WORK ITEM: Output consists of the line that contains "This screenshot has height=557, width=614." plus every later line of the material below, each one duplicated exactly.

━━━━━━━━━━━━━━━━━━━━

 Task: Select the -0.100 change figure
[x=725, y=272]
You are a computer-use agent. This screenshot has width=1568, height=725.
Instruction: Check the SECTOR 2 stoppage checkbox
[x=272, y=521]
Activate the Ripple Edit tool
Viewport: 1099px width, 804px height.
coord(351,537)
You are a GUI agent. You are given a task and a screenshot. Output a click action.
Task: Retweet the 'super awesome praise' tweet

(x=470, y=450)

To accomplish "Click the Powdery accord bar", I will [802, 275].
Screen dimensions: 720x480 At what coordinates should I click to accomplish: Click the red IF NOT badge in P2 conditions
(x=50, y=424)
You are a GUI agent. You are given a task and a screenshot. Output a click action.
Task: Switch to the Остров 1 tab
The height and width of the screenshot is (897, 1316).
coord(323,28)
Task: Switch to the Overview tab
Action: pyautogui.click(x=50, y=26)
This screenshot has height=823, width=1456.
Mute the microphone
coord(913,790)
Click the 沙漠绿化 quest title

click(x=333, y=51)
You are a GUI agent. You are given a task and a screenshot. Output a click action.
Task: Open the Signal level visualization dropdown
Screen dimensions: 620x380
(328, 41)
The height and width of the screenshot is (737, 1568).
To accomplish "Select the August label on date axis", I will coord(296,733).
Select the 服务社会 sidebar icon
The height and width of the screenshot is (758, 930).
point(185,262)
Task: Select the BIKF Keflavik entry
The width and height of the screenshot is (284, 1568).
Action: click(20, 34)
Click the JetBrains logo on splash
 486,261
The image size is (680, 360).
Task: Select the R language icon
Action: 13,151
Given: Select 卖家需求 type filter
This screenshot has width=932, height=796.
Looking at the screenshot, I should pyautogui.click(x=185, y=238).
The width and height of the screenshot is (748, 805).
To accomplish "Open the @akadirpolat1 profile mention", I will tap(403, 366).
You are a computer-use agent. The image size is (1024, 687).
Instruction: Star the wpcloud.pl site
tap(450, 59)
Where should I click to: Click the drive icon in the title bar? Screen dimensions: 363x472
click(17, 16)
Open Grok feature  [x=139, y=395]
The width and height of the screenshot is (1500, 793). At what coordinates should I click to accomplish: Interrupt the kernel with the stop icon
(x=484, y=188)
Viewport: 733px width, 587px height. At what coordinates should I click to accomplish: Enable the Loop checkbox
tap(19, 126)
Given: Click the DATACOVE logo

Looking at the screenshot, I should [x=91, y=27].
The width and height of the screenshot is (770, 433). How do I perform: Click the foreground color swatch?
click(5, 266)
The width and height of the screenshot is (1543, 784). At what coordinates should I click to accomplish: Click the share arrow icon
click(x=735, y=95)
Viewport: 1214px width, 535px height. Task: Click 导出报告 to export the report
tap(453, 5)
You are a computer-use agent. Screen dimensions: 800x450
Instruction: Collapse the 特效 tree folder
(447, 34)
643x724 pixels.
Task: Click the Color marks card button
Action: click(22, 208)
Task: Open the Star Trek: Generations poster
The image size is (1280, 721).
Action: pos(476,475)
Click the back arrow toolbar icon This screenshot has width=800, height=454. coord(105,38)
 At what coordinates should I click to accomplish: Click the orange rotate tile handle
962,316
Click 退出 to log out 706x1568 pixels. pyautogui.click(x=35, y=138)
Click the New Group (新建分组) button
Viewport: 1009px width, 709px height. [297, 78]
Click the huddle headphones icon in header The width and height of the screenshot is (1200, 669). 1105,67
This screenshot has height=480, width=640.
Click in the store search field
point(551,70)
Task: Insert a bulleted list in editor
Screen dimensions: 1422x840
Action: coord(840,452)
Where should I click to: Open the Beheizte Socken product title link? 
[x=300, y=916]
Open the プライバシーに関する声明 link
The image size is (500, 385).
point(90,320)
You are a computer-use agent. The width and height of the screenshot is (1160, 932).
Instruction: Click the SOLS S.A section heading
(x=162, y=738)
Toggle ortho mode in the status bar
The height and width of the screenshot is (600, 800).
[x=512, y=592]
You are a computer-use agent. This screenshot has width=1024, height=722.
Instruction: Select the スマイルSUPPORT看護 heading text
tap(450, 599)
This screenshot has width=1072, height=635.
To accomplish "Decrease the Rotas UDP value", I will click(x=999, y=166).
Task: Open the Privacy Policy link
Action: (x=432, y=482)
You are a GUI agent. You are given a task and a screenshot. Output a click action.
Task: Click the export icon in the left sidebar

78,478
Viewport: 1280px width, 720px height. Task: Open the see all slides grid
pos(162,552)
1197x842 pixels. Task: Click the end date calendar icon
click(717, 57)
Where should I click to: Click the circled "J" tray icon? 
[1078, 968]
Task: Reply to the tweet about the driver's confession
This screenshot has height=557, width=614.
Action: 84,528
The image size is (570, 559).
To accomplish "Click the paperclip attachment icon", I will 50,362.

━━━━━━━━━━━━━━━━━━━━

THE COMPLETED TASK:
This screenshot has height=557, width=614.
Action: 84,528
The image size is (570, 559).
To accomplish "Click the paperclip attachment icon", I will 50,362.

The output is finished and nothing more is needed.